Cetuximab in combination with an irinotecan-containing regimen is a standard treatment in patients with KRAS wild-type (KRAS WT), metastatic colorectal cancer (mCRC). We investigated the addition of the oral MET inhibitor tivantinib to cetuximab+irinotecan (CETIRI) based on preclinical evidence that activation of the MET pathway may confer resistance to anti-EGFR therapy. Previously treated patients with KRAS WT advanced or mCRC were enrolled. The phase 1, open-label 3+3, dose-escalation study evaluated the safety and maximally tolerated dose of tivantinib plus CETIRI. The phase 2, randomized, double-blinded, placebo-controlled study of biweekly CETIRI plus tivantinib or placebo was restricted to patients who had received only one prior line of chemotherapy. The phase 2 primary endpoint was progression-free survival (PFS).
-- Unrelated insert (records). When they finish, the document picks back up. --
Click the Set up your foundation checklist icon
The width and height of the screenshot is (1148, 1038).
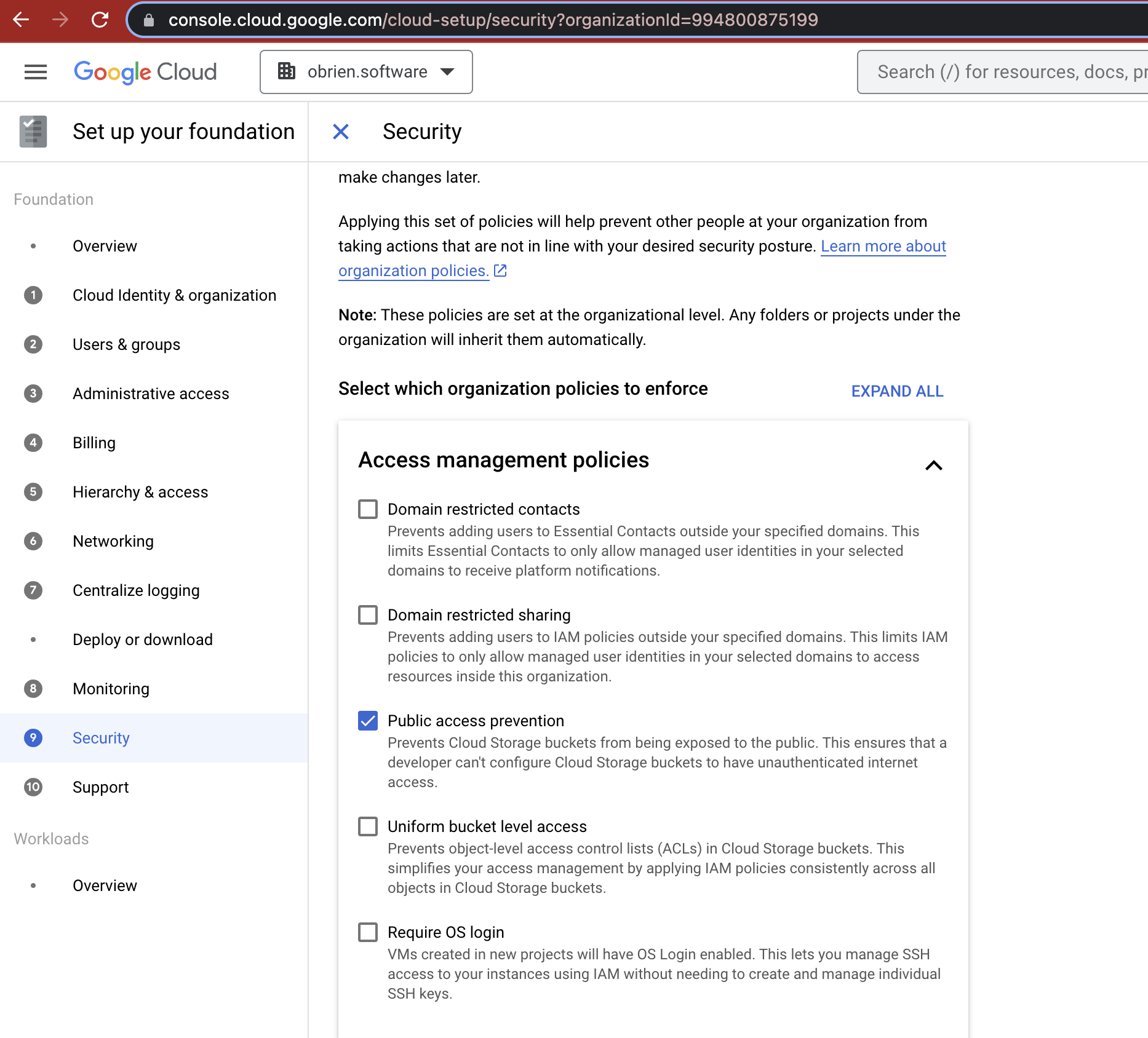click(33, 131)
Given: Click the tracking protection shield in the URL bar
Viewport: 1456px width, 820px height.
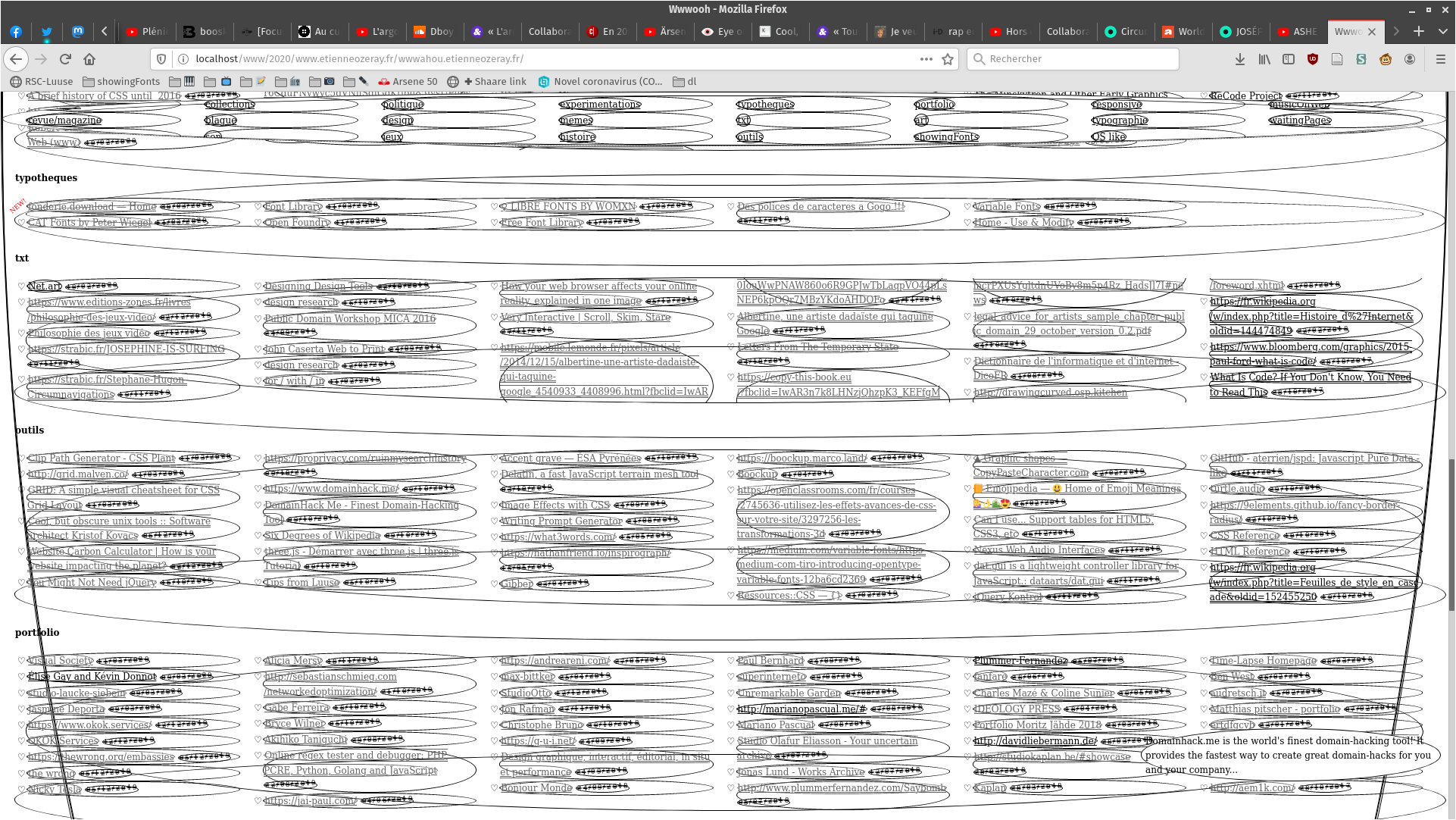Looking at the screenshot, I should [x=161, y=59].
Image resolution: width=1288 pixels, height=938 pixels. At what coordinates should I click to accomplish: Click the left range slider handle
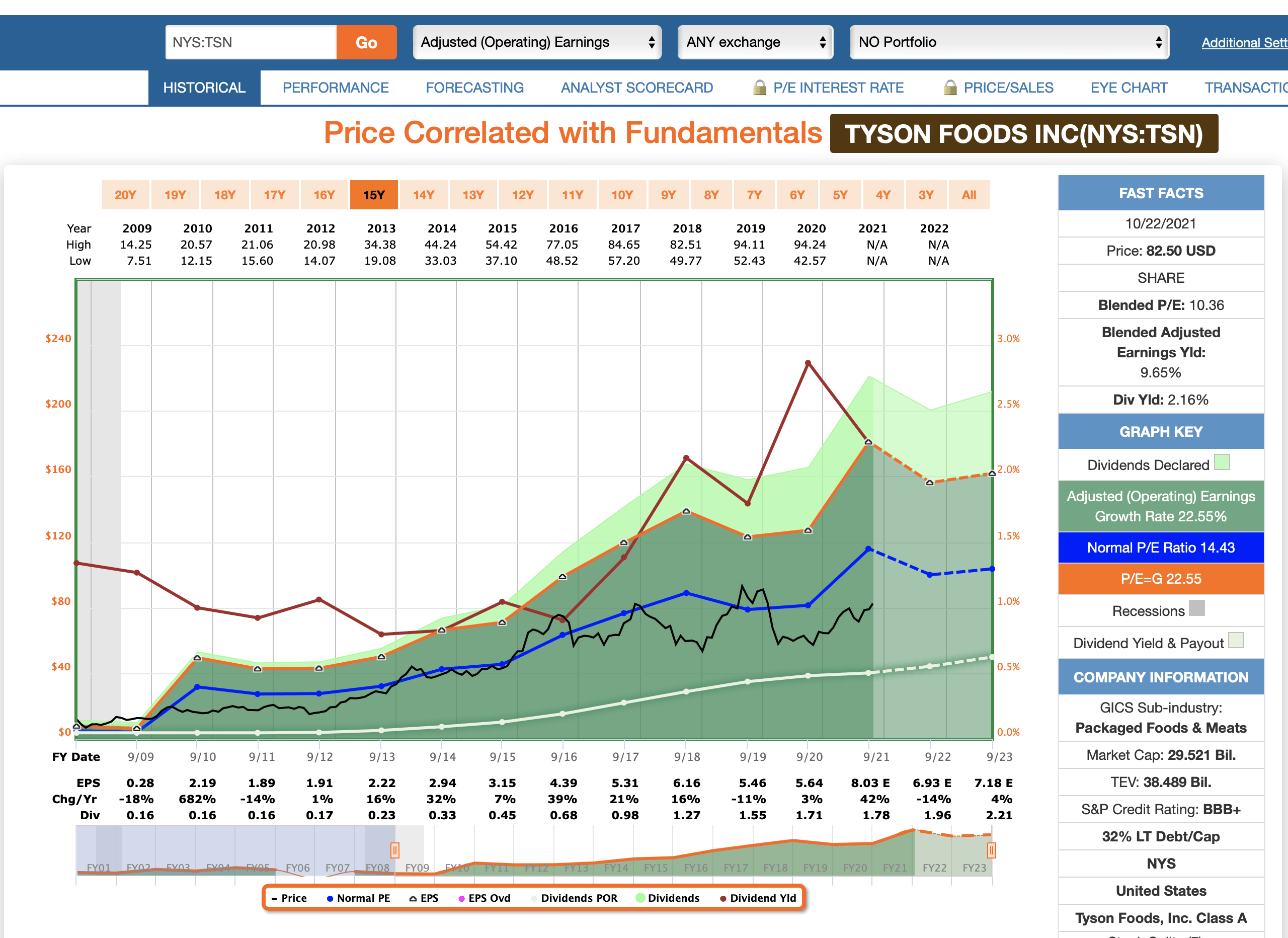pyautogui.click(x=394, y=850)
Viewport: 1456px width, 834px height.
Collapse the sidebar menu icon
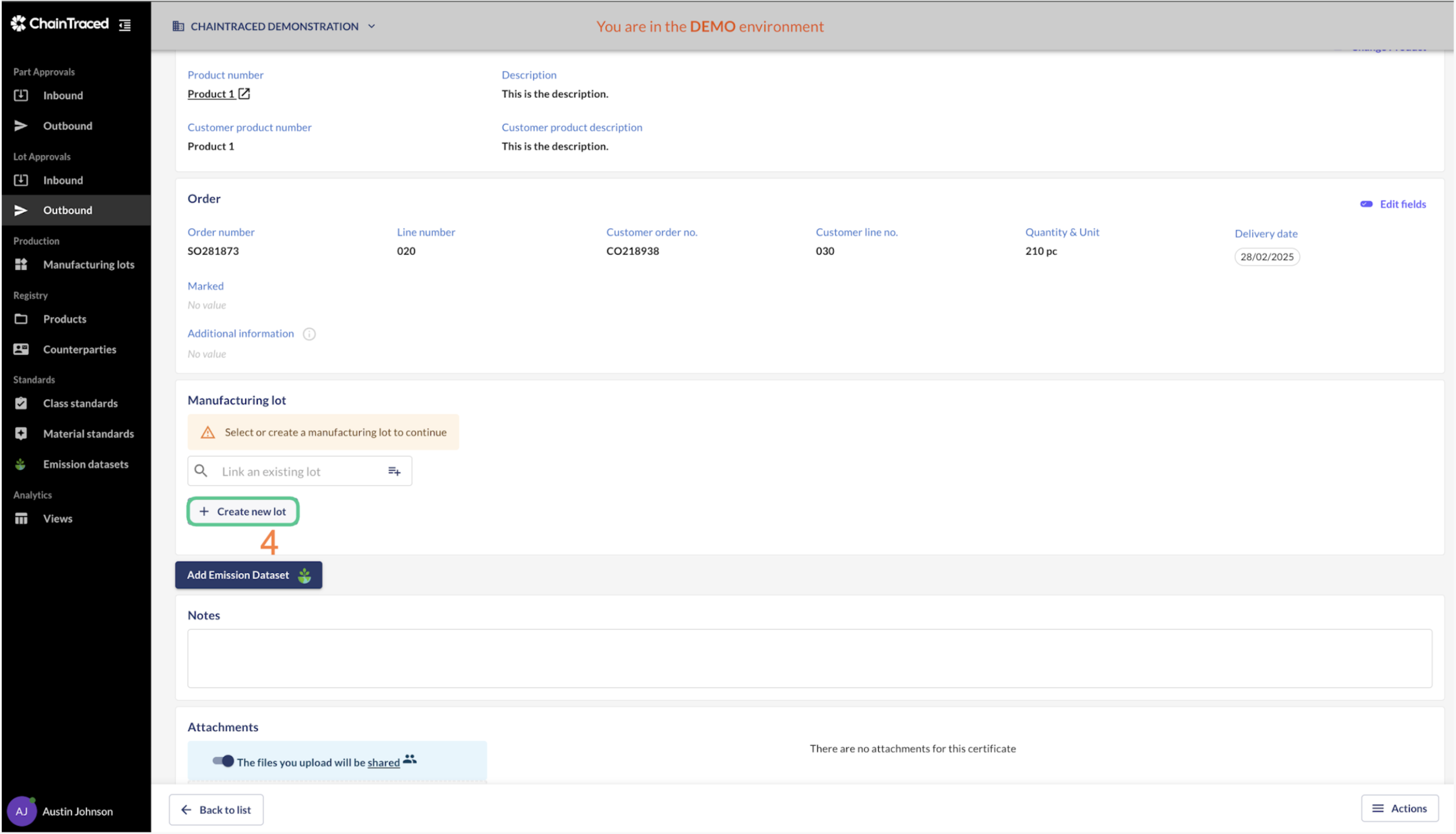[125, 24]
The recommended phase 2 dose was tivantinib (360 mg/m2 twice daily) with biweekly cetuximab (500 mg/m2) and irinotecan (180 mg/m2). Among 117 patients evaluable for phase 2 analysis, no statistically significant PFS difference was observed: 8.3 months on tivantinib vs. 7.3 months on placebo (HR, 0.85; 95% confidence interval, 0.55–1.33; P=0.38). Subgroup analyses trended in favor of tivantinib in patients with MET-High tumors by immunohistochemistry, PTEN-Low tumors, or those pretreated with oxaliplatin, but subgroups were too small to draw conclusions. Neutropenia, diarrhea, nausea and rash were the most frequent severe adverse events in tivantinib-treated patients. The combination of tivantinib and CETIRI was well tolerated but did not significantly improve PFS in previously treated KRAS WT mCRC. Tivantinib may be more active in specific subgroups.

What's new?

Is there a way to head off drug-resistant colorectal cancer? A new study investigates whether a new drug, tivantinib, can improve survival by staving off tumor cells' resistance to chemotherapy. Previous results have shown that the MET signaling pathway contributes to the spread of cancer and the onset of resistance. The authors added the MET inhibitor tivantinib to the regimen of cetuximab and irinotecan. The tivantinib did not improve survival times, but the drug might yet prove effective among specific tumor subgroups.